Two old men (1.1.66-71)

Enter old CAPULET in his gown, and his wife [LADY CAPULET].

CAPULET        What noise is this? Give me my long sword, ho!

LADY CAPULET         A crutch, a crutch! why call you for a sword?

CAPULET        My sword, I say! Old Montague is come,

And flourishes his blade in spite of me.

Enter old MONTAGUE and his wife [LADY MONTAGUE].

MONTAGUE   Thou villain Capulet! – Hold me not, let me go.
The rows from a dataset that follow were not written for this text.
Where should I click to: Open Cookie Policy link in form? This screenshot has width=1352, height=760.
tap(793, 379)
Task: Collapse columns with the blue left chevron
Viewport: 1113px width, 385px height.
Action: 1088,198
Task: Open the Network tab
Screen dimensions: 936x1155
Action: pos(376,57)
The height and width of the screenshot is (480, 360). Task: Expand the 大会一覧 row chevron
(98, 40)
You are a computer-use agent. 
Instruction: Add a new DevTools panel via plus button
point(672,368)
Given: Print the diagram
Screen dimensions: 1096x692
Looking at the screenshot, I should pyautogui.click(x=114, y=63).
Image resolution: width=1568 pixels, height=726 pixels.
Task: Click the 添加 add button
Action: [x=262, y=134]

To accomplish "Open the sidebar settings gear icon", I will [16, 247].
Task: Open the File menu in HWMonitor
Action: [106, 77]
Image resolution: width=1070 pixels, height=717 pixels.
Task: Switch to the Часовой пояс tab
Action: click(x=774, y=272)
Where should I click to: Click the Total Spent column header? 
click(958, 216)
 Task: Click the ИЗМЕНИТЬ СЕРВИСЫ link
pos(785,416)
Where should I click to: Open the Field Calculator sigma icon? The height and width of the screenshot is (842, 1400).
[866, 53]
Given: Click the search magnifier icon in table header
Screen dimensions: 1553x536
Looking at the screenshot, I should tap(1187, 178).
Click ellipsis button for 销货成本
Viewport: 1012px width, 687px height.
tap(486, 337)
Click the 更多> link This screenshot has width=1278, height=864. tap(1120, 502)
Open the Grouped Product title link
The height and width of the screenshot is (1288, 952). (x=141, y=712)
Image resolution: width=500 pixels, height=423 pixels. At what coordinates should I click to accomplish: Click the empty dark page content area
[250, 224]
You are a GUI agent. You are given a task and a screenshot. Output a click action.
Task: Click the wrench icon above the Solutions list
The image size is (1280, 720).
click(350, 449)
LADY MONTAGUE     Thou shalt not stir one foot to seek a foe. (1.1.66-71)

 

With the entry of old Capulet and old Montague (and their wives), the play’s conflicts acquire an intergenerational dimension. The old men want to join in, but Capulet calling for his long sword – a weapon even more archaic than the swords and bucklers which began the scene – underlines his age, even before his wife mocks his apparent infirmity. There is, once more, comedy here: two old men, probably both in the gowns associated with age and respectability on the early modern stage, wanting to scrap (and posture, if Montague is indeed flourishing his blade) with the younger men, and being restrained by their wives (scolding wives being another comic staple; here, the wives may well be younger, and are often played much younger). (The rhyming couplet shared by the Montagues could be seen as nicely archaic, although there are lots of rhyming couplets in the play.) The two fathers are self-deluding and ridiculous, but they’re also out of place and out of touch. Generational conflict is a staple of comedy – young people defying their parents by falling in love with the wrong people – and, like so many other moments in this opening scene, this is comic; an audience would be forgiven for thinking that these characters will remain safely ridiculous, fundamentally benign, essentially powerless. But it’s not just that everyone in Verona is affected by the feud between the families: part of what’s going on here is that the older men can’t even participate in the war that they have started. They don’t have the right weapons or the right words, never mind the strength or the ability – and the conflict is now completely out of their control.